═══ TRECHO FORNECIDO ═══

Mais de um ano depois, a Polícia Civil concluiu o inquérito que aponta quatro pessoas diretamente envolvidas nas agressões, confirmando que a morte não foi simplesmente um acidente, mas um homicídio resultado de uma ação coletiva. As provas reunidas foram remetidas ao Ministério Público, que agora decide se formaliza denúncia e pede que os suspeitos sejam transformados em réus pelo crime de homicídio. Apesar disso, até agora nenhum dos quatro foi preso, e seguem em liberdade enquanto suas vidas “seguem normalmente”, como relataram vizinhos e conhecidos.
Enquanto a família aguarda justiça e o processo segue arrastado, a memória de Jerder continua a cutucar o leitor com perguntas que não se calam:
- Em que momento a ausência de pensamento crítico vira cumplicidade com a violência?

═══

> _INSTRUÇÕES DO EXERCÍCIO_: Transcreva fielmente, do trecho sobre o inquérito policial, tudo o que vai desde "Mais de um ano" até "com a violência?". A listagem não tem qualquer papel nesta atividade.

═══ LISTAGEM ═══

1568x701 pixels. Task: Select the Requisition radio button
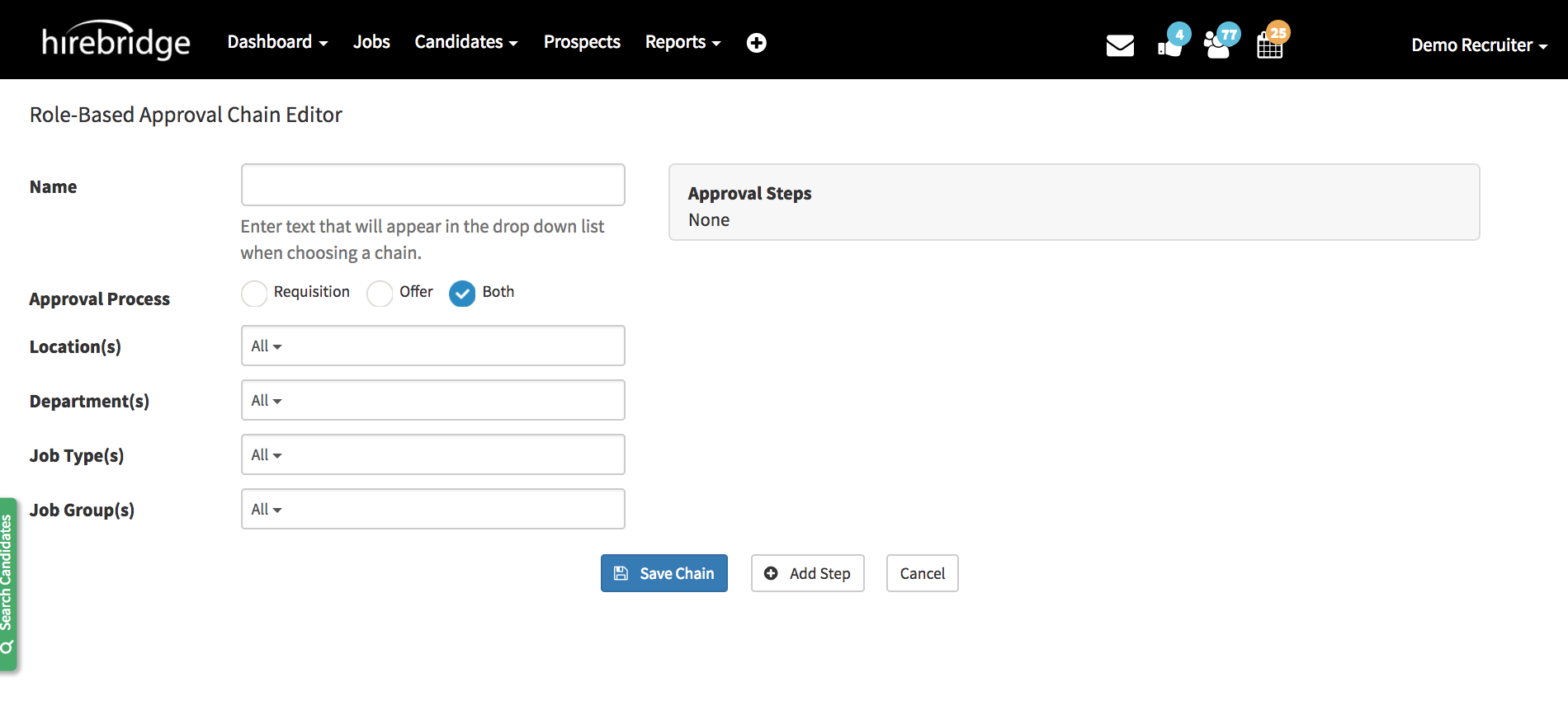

═══
═══ LISTAGEM ═══

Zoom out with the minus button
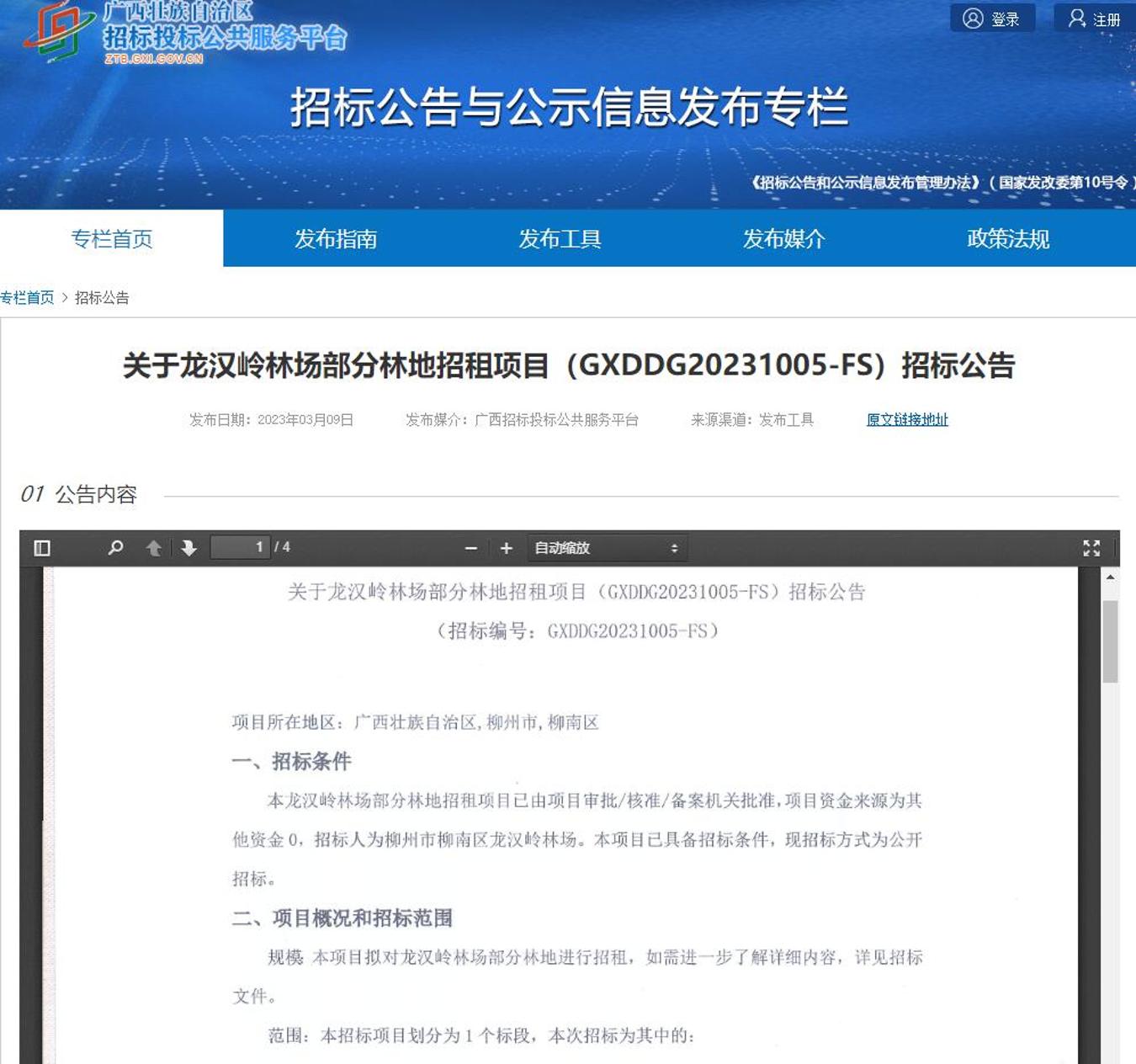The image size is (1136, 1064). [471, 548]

═══
═══ LISTAGEM ═══

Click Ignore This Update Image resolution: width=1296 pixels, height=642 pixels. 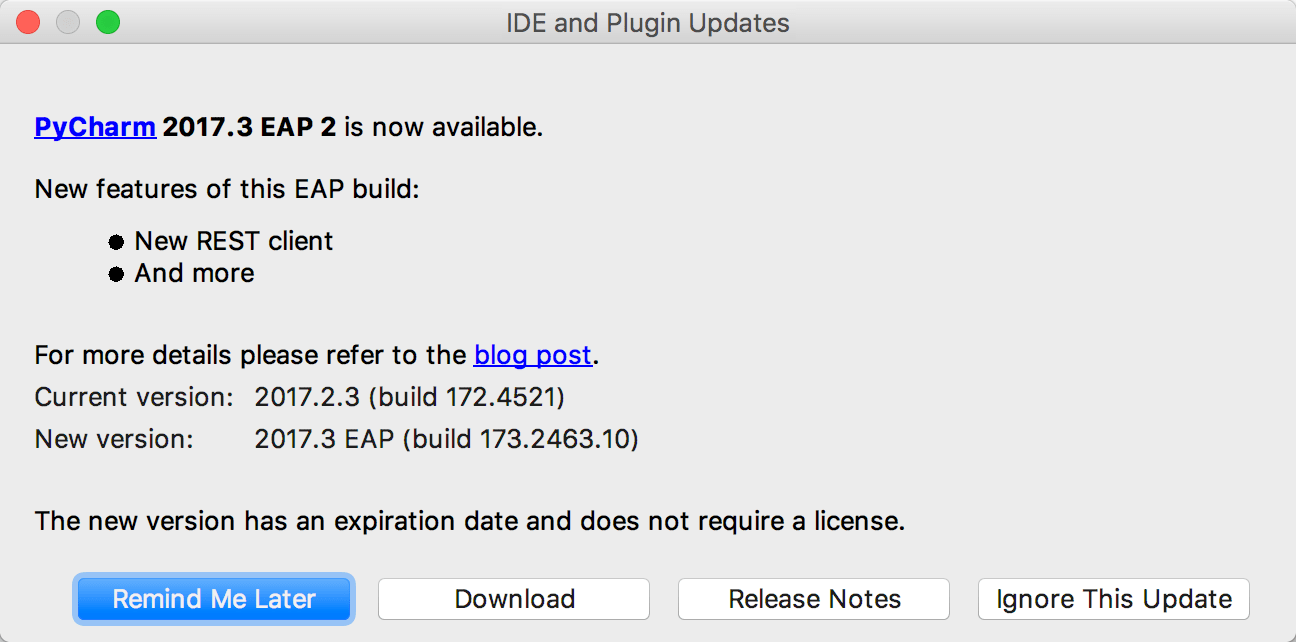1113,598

═══

> _RESULTADO CORRETO_:
Mais de um ano depois, a Polícia Civil concluiu o inquérito que aponta quatro pessoas diretamente envolvidas nas agressões, confirmando que a morte não foi simplesmente um acidente, mas um homicídio resultado de uma ação coletiva. As provas reunidas foram remetidas ao Ministério Público, que agora decide se formaliza denúncia e pede que os suspeitos sejam transformados em réus pelo crime de homicídio. Apesar disso, até agora nenhum dos quatro foi preso, e seguem em liberdade enquanto suas vidas “seguem normalmente”, como relataram vizinhos e conhecidos.
Enquanto a família aguarda justiça e o processo segue arrastado, a memória de Jerder continua a cutucar o leitor com perguntas que não se calam:
- Em que momento a ausência de pensamento crítico vira cumplicidade com a violência?